▶ **Written instruction**
Format the rows as a numbered list, starting at the line that contains "Given: Click the" and continuing through the end of the rows, with blank lines dropped. Leave the pictures out of the list.

▶ **Rows for finding displayed items**
++++++
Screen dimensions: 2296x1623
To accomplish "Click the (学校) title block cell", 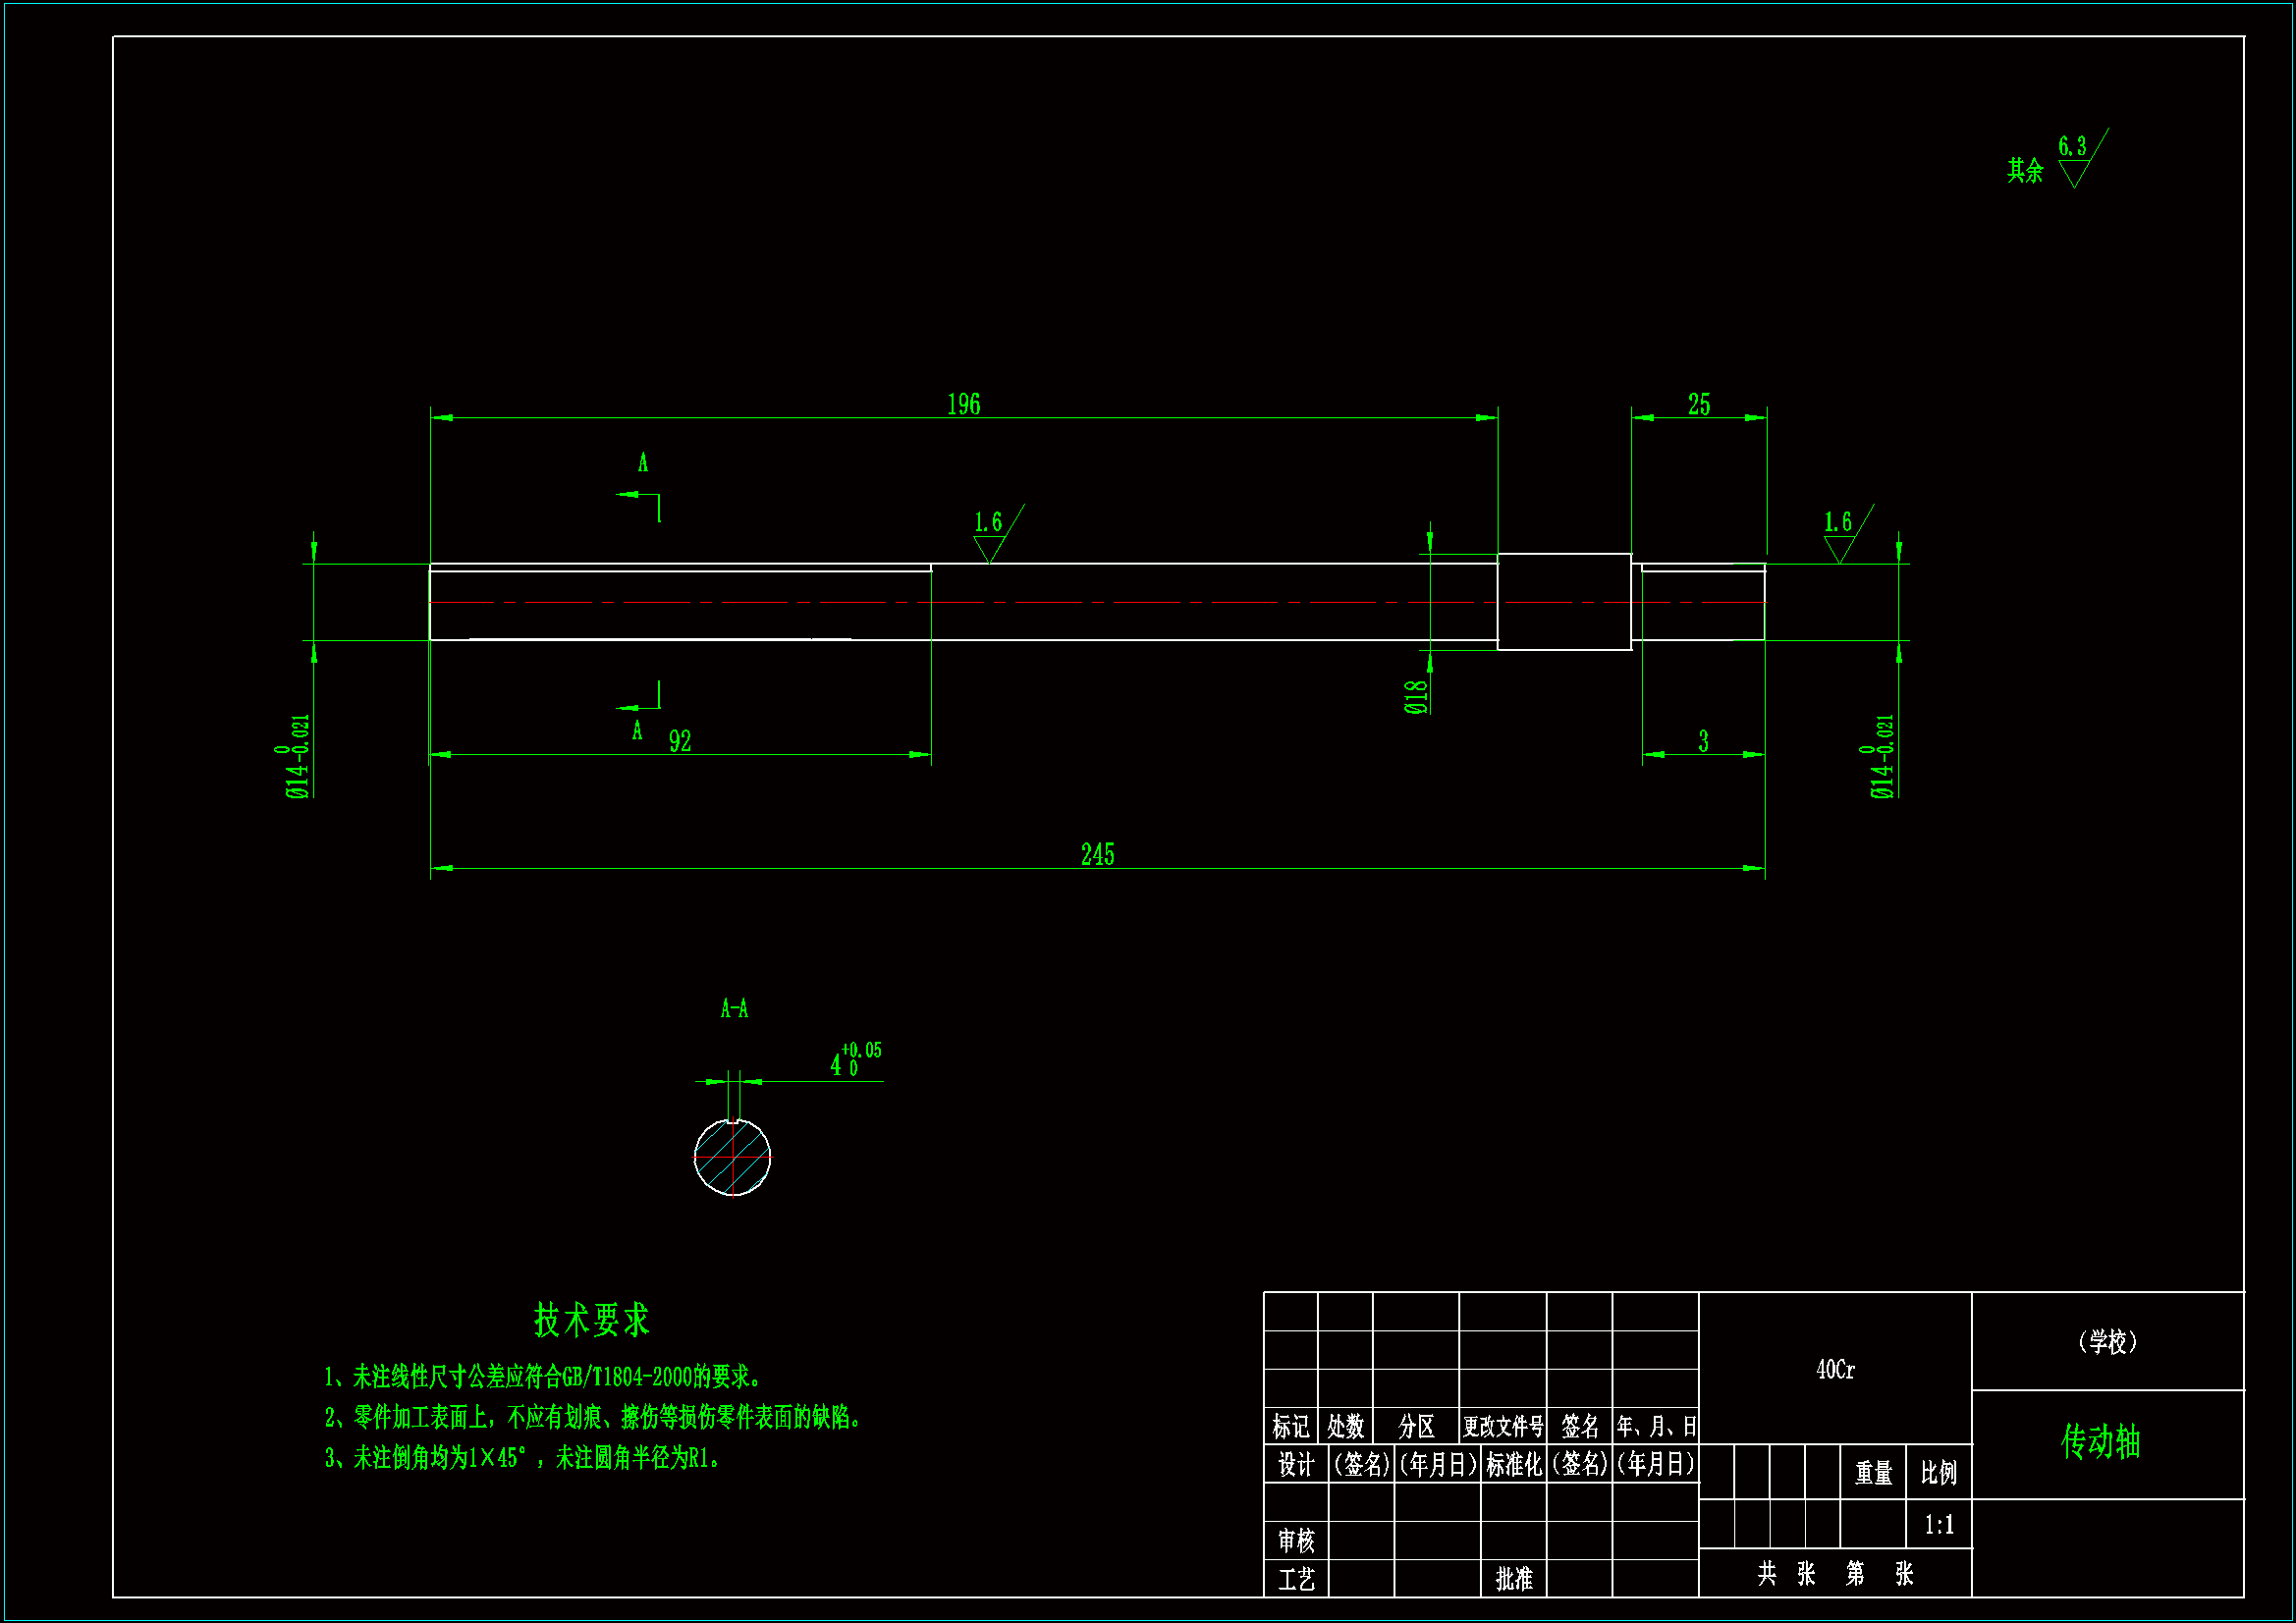I will coord(2107,1341).
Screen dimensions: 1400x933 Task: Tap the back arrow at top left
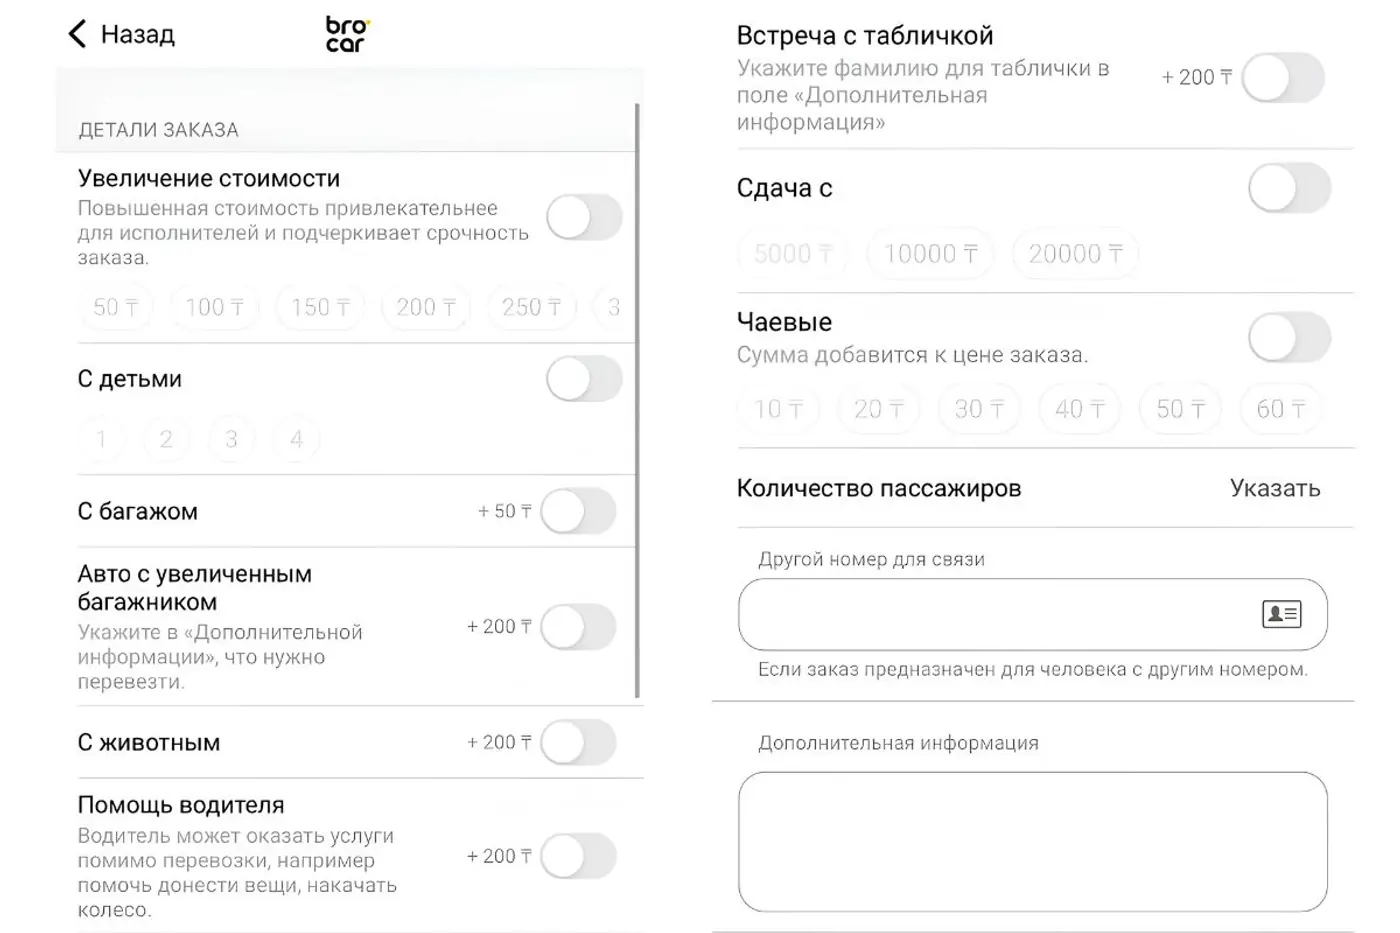point(77,33)
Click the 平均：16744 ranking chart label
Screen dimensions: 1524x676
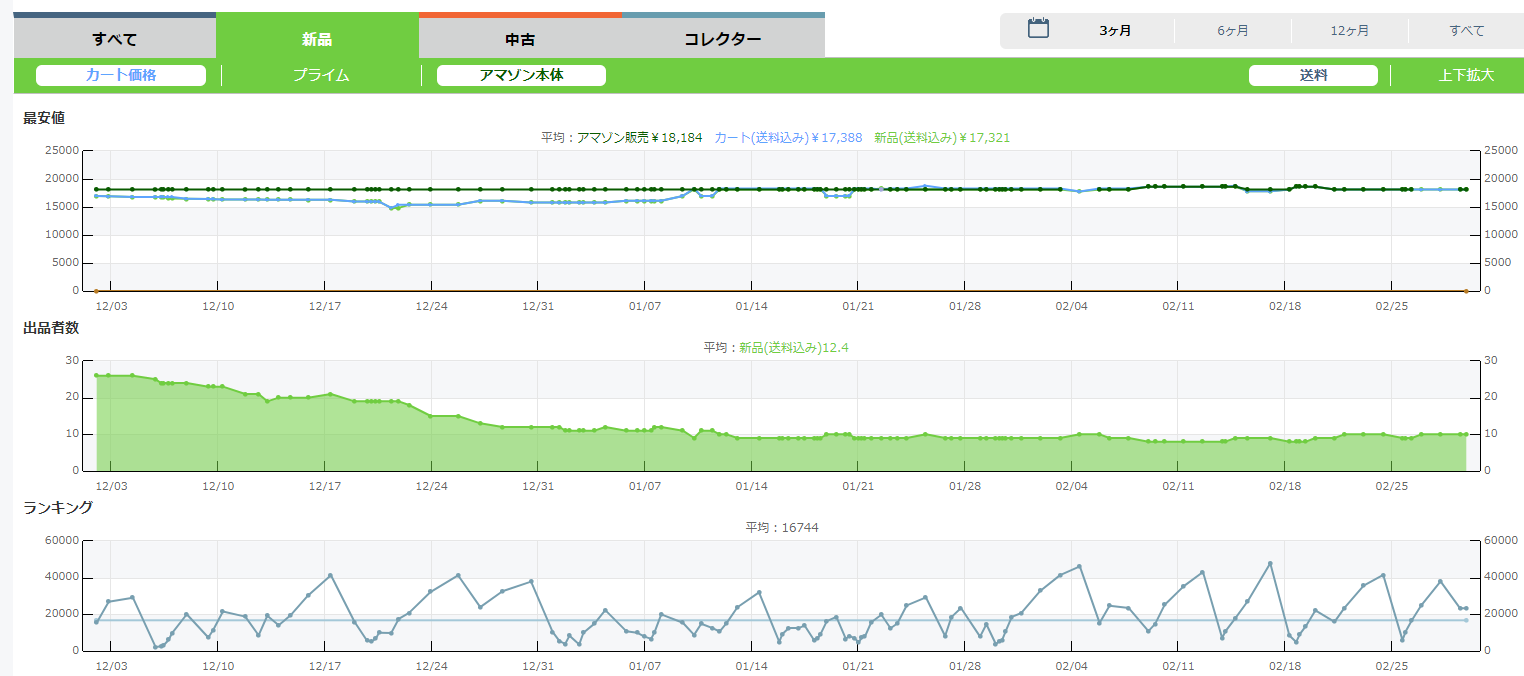[x=781, y=527]
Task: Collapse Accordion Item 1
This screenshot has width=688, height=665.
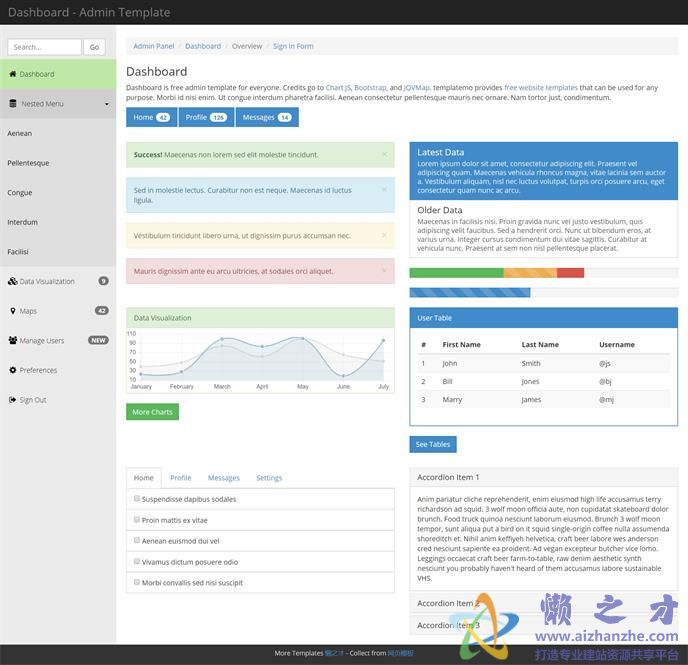Action: (448, 478)
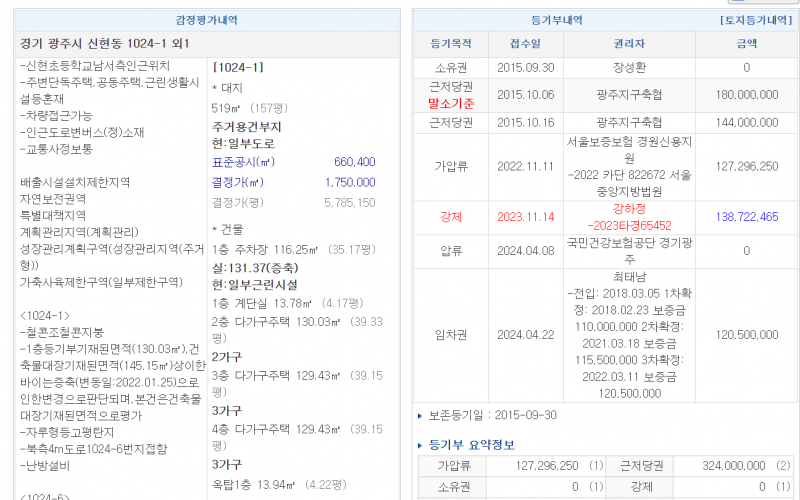Click the 접수일 column header
This screenshot has height=500, width=800.
pyautogui.click(x=525, y=44)
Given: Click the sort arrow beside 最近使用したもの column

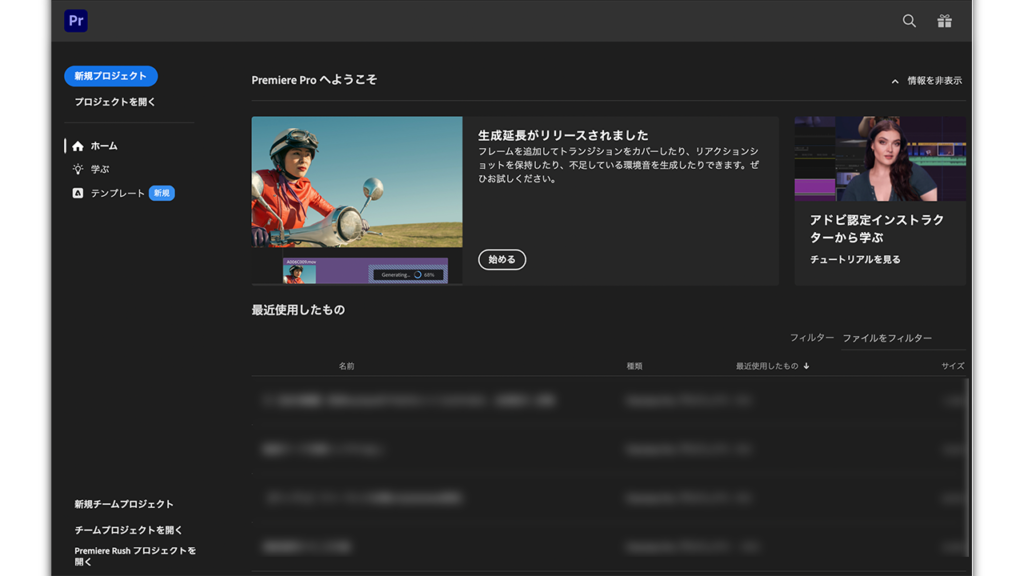Looking at the screenshot, I should (x=807, y=366).
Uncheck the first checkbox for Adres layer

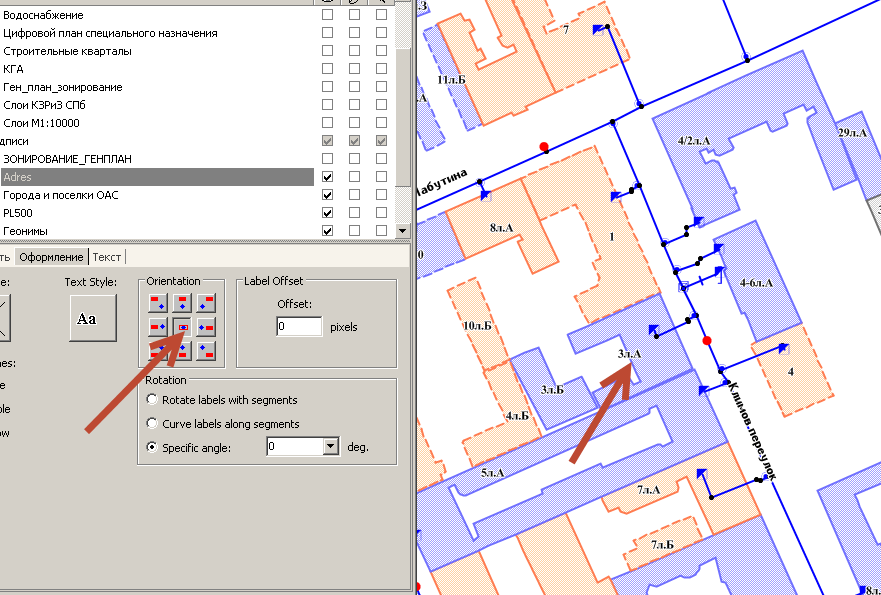coord(327,177)
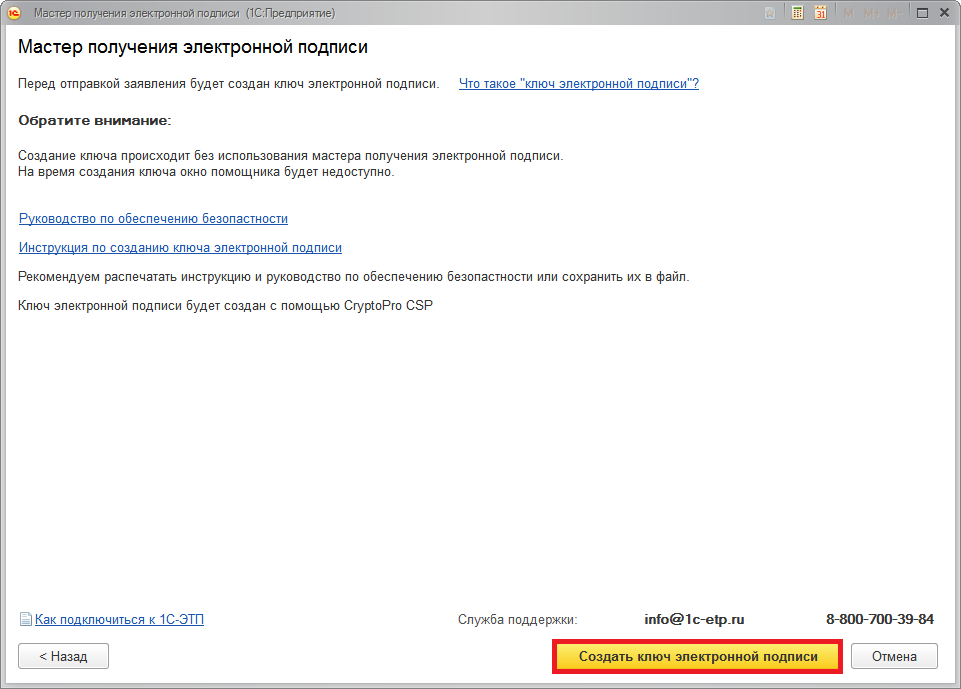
++++++
▶ **Written answer**
1. Given: Click the sort arrow beside 最近使用したもの column
2. Looking at the screenshot, I should (x=807, y=366).
3. Uncheck the first checkbox for Adres layer
4. coord(327,177)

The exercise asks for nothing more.